▶ _TASK OBJECTIVE_: Copy the lines below word for word, beginning with the line that contains "has height=426, width=759." and continuing through the line that contains "multilevel-list-icon is located". Include both of those lines, and leave the pictures out.

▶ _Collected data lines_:
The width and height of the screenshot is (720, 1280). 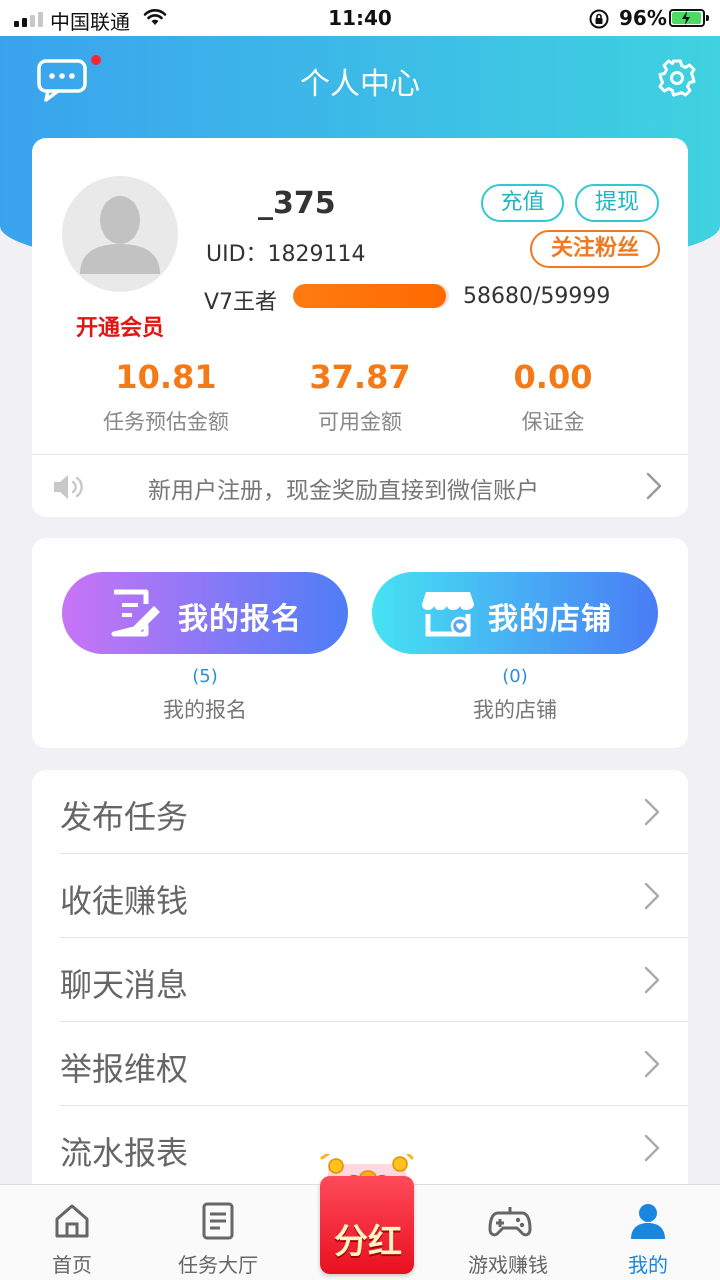 I want to click on gear-icon, so click(x=677, y=78).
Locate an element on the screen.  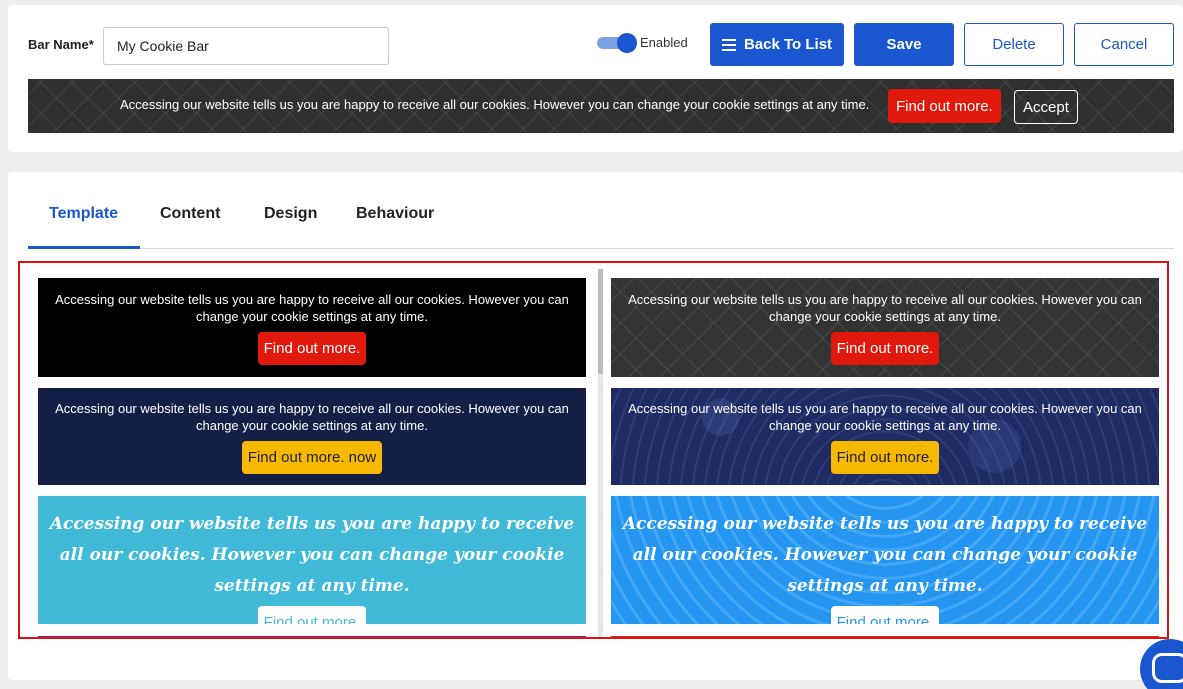
bar-name-input is located at coordinates (246, 46).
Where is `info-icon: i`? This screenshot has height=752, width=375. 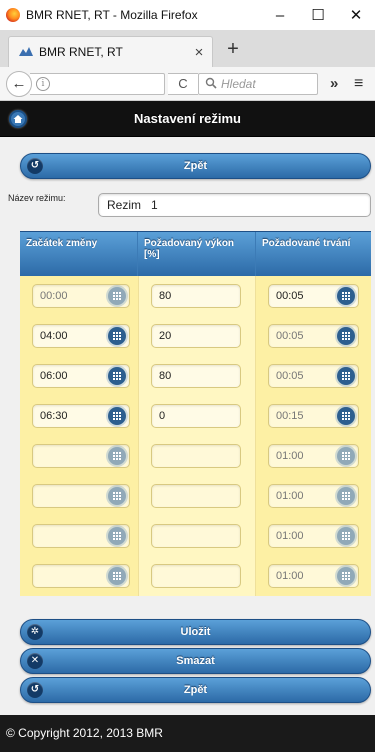 info-icon: i is located at coordinates (43, 84).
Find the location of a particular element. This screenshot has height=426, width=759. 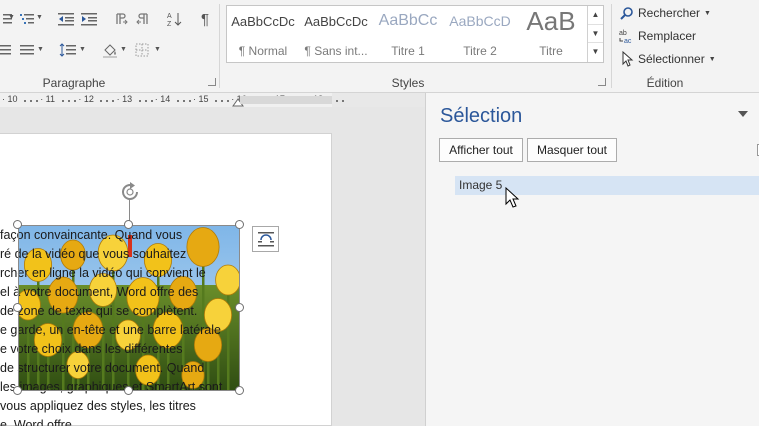

multilevel-list-icon is located at coordinates (27, 19).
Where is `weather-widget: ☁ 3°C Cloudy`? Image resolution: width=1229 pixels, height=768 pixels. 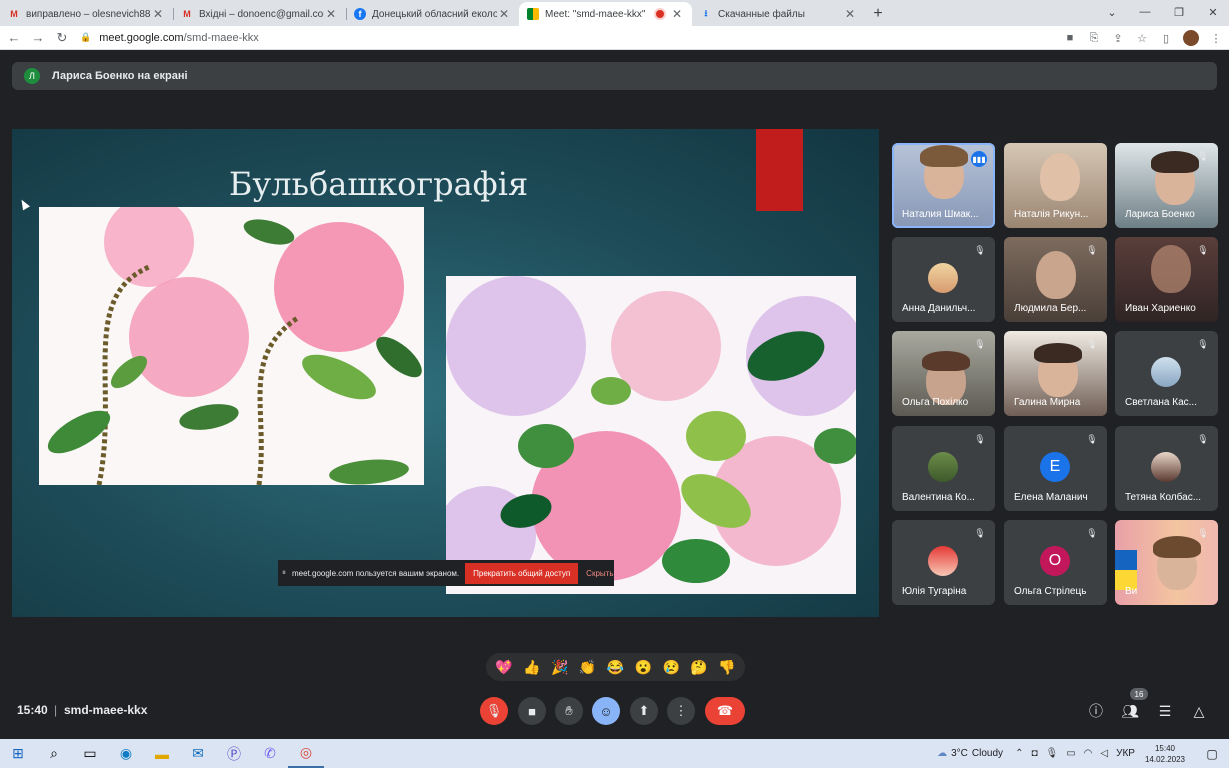 weather-widget: ☁ 3°C Cloudy is located at coordinates (970, 754).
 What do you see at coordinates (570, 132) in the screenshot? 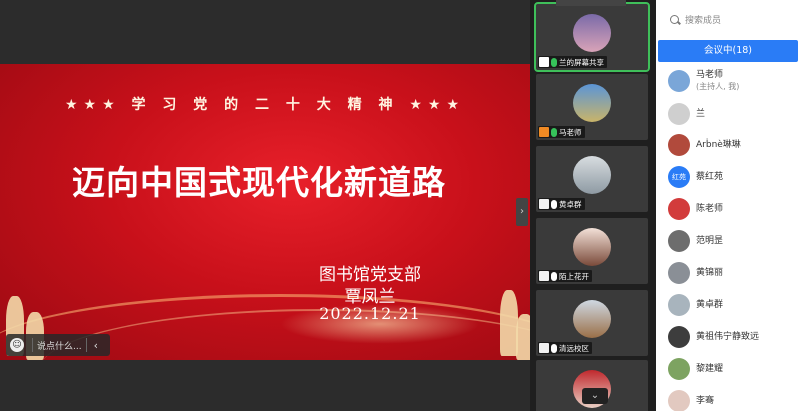
I see `participant-name: 马老师` at bounding box center [570, 132].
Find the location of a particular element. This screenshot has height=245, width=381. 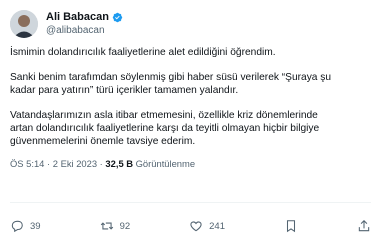

reply-button: 39 is located at coordinates (26, 226).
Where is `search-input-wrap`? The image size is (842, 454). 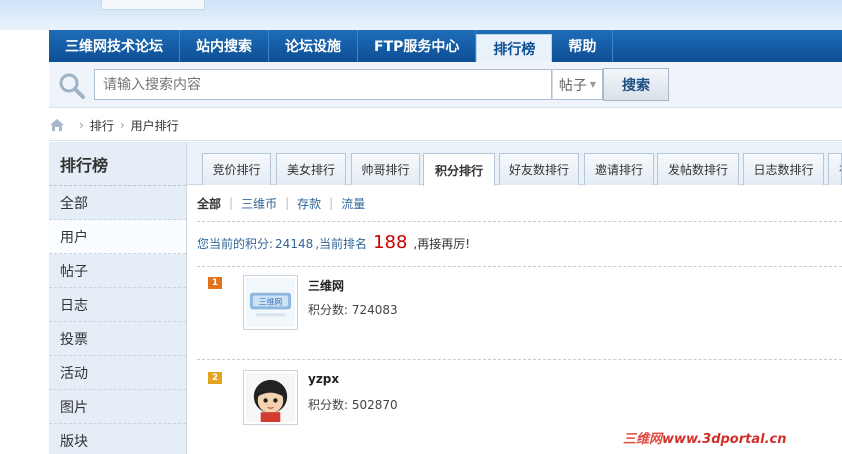 search-input-wrap is located at coordinates (323, 84).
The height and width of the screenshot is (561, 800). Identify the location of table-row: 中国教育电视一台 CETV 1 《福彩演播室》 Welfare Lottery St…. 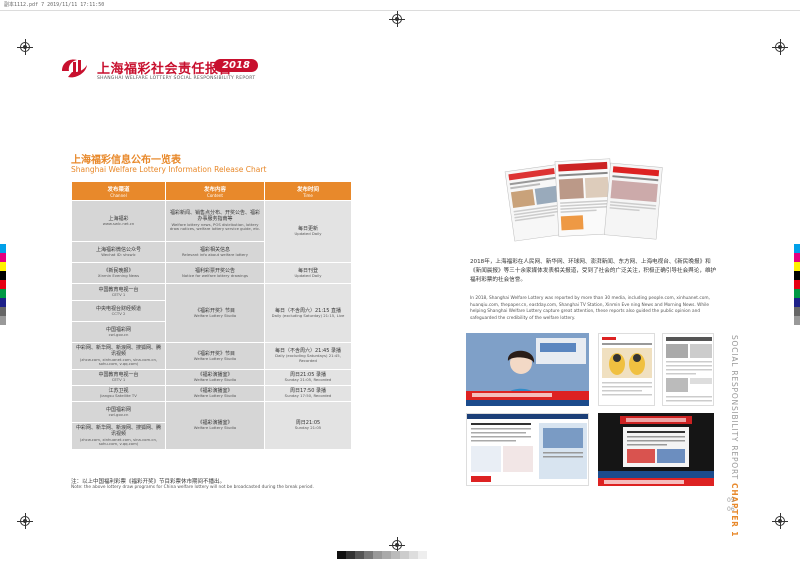
(212, 378).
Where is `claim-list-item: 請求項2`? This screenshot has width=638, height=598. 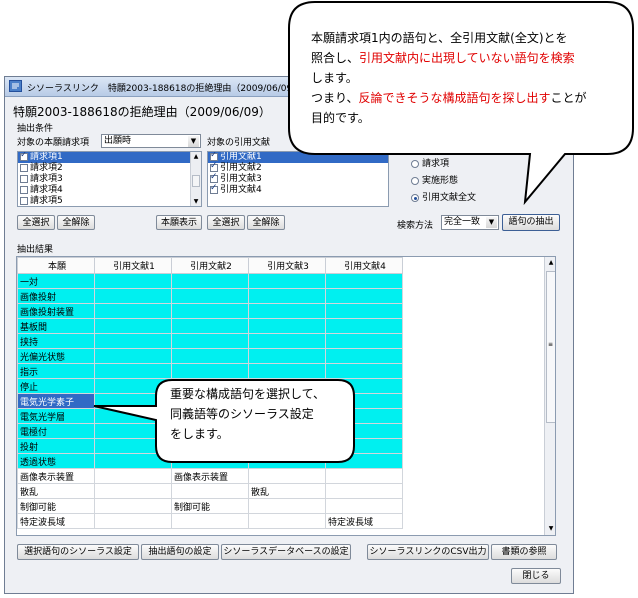 claim-list-item: 請求項2 is located at coordinates (110, 168).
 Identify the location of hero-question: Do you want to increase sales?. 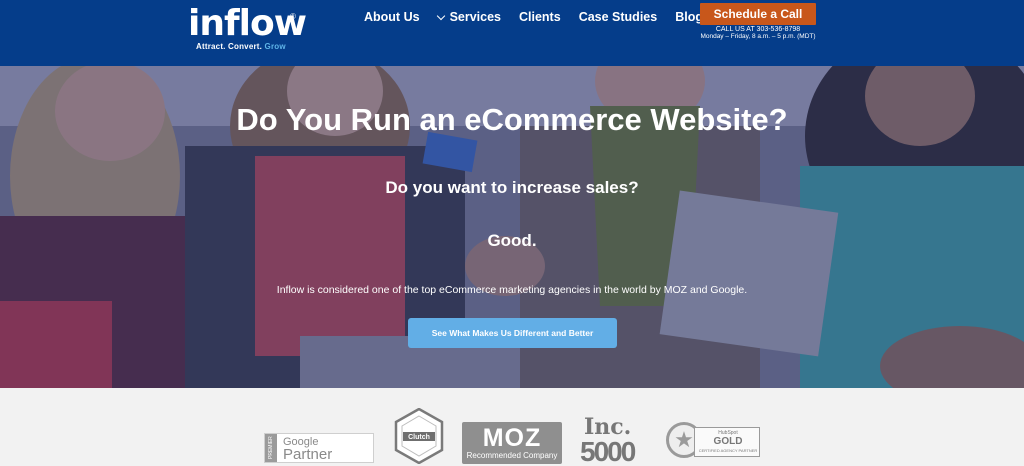
(512, 188).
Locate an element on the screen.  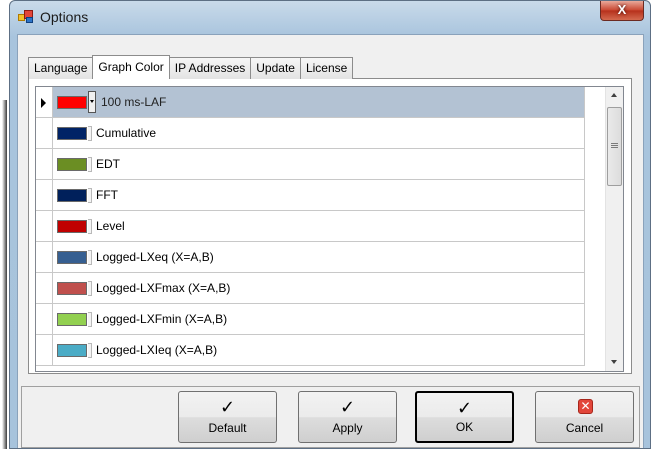
grid-row: Logged-LXIeq (X=A,B) is located at coordinates (320, 350).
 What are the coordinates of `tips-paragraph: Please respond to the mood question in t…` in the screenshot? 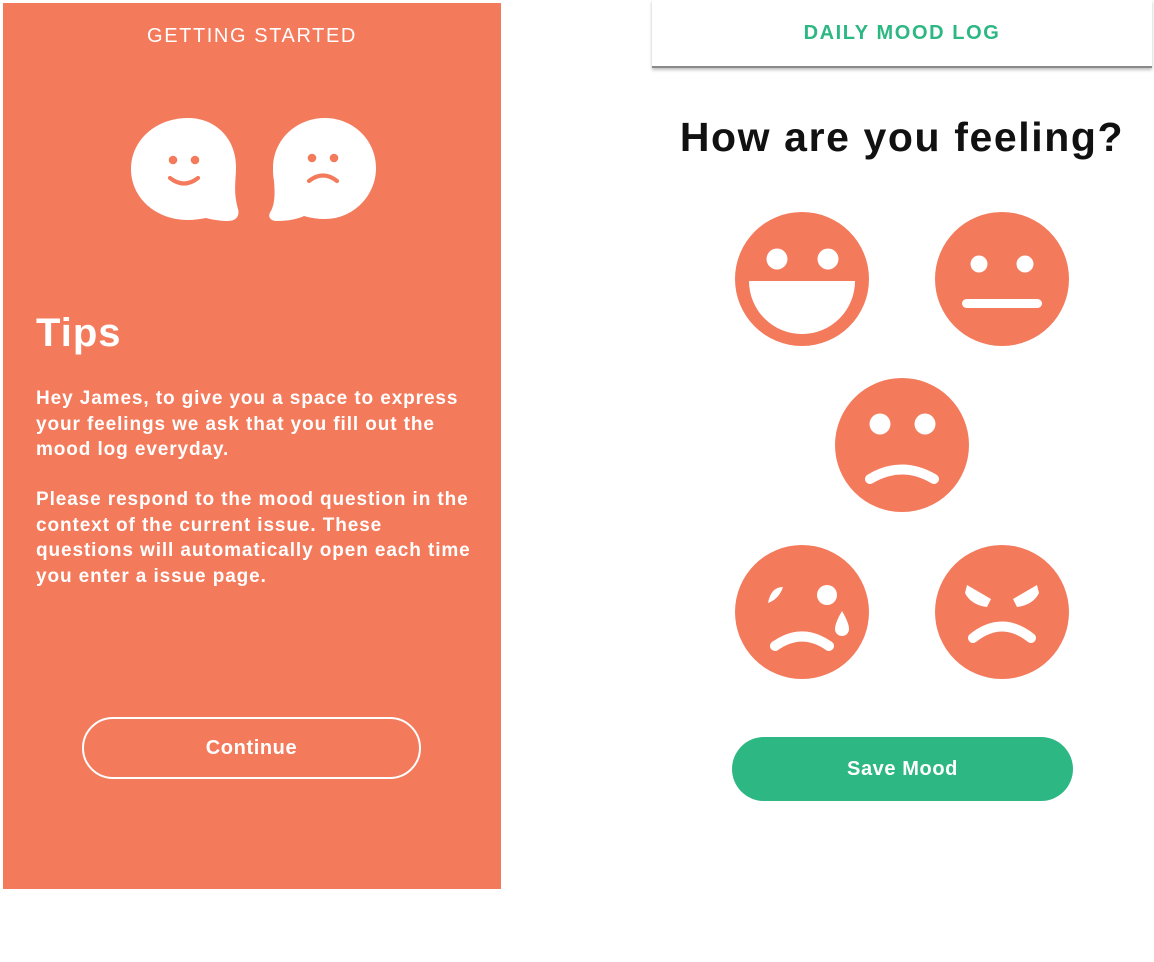 It's located at (254, 538).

▶ _EXERCISE SOLUTION_:
Find the location of a particular element. This screenshot has height=426, width=759. 

multilevel-list-icon is located at coordinates (27, 19).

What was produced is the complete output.